Monday, 9 November 2015

How to Define the Right Metrics Using Three Steps? Part 3

Step Two – Isolate the Underlying Causes

Tying Plan Achievement to Compensation
The behaviour of people often depends on how people are rewarded and the way they are rewarded is a vital part of the effective management process. Many business plans are extremely focused on the finances, so it’s not surprising to learn that a third of businesses tie in incentives to the performance in relation to the annual financial plan.

Another common practice is for organisations to determine bonuses based on the achievement of business plans. Plans are developed to decide the tactics that are to be used and to allocate the resources to achieve the objectives that have been agreed upon in advance.
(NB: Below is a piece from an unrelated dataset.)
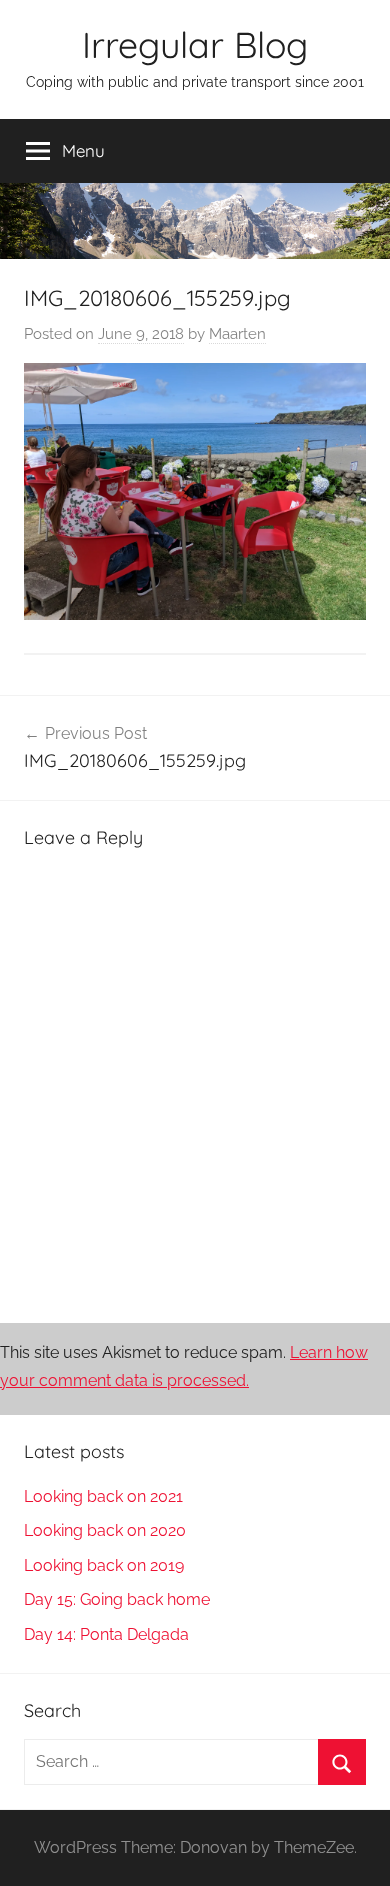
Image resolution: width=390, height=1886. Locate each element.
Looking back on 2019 (104, 1565)
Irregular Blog (195, 44)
If compensation is tied to hitting targets of the financial plan, there is often a tendency to be conservative in order to increase the chances of fulfilling the plan.  It is often a risky way to run things this way and there is a need to have a clear understanding of the cause and effect relationships that are found between tactics and objectives. It’s also important to be able to identify problems and any changes in order to rectify any issues.

Incomplete Strategy Definition
Strategies will describe what the organisation intends on doing but not many strategic plans include the things that the company isn’t going to do. In many cases, defining what the company isn’t going to do is just as, or more, important that stating what they’re going to do. By stating what’s not part of the strategy helps to simplify the choices that need to be made.

Inadequate Risk Recognition

The economic slowdown in 2008 raised awareness of how many industries had failed to appreciate the risks and the impact the economic crisis would have on the business. For performance management to work, it’s necessary to address the risks and uncertainties so that rational decisions can be made. A formal scenario plan along with the internal and external risks should be considered when developing the business plan, followed by a risk assessment process but many businesses still fail to do so.